◆ Problem 1
In the rows, starting with the line containing "What do you see at coordinates (643, 233)" and going on through the line containing "coordinates (535, 994).", replace "screenshot" with "image" and leave everything else unchanged.

>> Begin Excerpt

Tuesday, December 21, 2010

I Whip My Hair All Around - Do We Know the Impacts of Net Neutrality?

If you only have 2 minutes to get up to speed - A Visual +  5 points on the FCC Order - Net Neutrality:

Want to send an email to your grandkids?  Press send.  
You'll get nearly the same response time as when your neighbor watches a YouTube video of "I Whip My Hair All Around" by Willow Smith.  

Basic Definition of Net Neutrality:  Think tiny smart car on the road vs. an 18 wheel semi tractor trailer.  Both are vehicles on a highway and are treated the same - same access, same costs...except what has more muscle and true right of way?

Side Note for WiFi -- For those of you that hop on free WiFi, thanks for slowing down the entire coffee shop's network while you look at the "I whip my hair all around" video by Willow Smith followed by Justin Bieber's "Baby" - you know who you are!  Not that I use free WiFI, but some of my friends do.  Not to worry yet, so far the FCC leaves wireless/cellular access largely the same in the FCC Order.

>> End Excerpt
>> Begin Input for this task

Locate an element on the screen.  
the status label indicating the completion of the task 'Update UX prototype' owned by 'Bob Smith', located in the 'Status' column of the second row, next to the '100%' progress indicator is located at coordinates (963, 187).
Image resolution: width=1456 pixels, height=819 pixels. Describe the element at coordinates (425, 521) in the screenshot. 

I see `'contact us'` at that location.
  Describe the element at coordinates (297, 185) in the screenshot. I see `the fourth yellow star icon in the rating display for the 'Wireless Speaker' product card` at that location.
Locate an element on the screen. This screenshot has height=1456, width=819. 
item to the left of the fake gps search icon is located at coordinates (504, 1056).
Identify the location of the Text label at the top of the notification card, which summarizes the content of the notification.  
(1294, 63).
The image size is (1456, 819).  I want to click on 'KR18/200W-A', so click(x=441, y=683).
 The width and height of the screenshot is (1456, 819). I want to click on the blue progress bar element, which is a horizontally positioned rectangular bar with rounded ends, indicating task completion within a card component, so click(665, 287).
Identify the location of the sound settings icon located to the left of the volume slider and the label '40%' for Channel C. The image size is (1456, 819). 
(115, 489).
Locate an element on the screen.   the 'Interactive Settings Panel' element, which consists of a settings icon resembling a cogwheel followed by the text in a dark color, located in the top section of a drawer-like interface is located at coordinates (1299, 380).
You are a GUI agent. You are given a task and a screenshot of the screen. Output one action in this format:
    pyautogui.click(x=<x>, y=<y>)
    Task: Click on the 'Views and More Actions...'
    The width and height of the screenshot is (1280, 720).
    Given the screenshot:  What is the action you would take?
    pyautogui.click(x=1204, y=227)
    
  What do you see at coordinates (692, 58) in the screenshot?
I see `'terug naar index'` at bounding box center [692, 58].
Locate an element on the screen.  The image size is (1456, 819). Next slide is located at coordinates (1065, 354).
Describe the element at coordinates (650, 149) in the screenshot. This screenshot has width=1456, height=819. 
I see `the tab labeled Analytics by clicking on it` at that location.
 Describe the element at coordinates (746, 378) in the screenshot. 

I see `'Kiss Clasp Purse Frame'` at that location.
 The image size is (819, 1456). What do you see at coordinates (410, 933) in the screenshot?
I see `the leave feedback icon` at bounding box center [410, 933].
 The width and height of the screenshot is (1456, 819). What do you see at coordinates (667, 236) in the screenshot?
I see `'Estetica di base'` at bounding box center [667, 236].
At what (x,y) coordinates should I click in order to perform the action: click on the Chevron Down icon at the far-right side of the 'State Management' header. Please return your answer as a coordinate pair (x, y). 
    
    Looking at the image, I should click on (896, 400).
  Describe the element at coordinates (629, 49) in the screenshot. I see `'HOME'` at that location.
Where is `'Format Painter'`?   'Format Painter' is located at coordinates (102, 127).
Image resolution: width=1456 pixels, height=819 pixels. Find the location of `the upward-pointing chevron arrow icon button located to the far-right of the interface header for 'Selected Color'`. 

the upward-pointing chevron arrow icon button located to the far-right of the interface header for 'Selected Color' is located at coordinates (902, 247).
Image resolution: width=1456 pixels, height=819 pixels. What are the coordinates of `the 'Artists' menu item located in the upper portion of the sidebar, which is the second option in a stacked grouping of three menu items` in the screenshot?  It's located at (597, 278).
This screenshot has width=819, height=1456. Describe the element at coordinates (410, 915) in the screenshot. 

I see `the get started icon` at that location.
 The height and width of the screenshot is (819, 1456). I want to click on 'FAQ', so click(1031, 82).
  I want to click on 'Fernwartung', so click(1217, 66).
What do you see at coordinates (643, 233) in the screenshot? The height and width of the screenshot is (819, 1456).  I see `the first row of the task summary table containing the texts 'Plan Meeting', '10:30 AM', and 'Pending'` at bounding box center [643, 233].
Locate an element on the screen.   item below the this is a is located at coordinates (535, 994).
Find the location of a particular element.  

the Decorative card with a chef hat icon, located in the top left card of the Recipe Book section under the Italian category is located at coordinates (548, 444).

>> End Input for this task

◆ Problem 2
From the net neutrality post, reproduce word for word the passage starting with "Tuesday, December 21, 2010" and going on through "grandkids?  Press send.".

◆ Reply 1
What do you see at coordinates (643, 233) in the image? The height and width of the image is (819, 1456).  I see `the first row of the task summary table containing the texts 'Plan Meeting', '10:30 AM', and 'Pending'` at bounding box center [643, 233].
Locate an element on the screen.   item below the this is a is located at coordinates (535, 994).

◆ Reply 2
Tuesday, December 21, 2010

I Whip My Hair All Around - Do We Know the Impacts of Net Neutrality?

If you only have 2 minutes to get up to speed - A Visual +  5 points on the FCC Order - Net Neutrality:

Want to send an email to your grandkids?  Press send.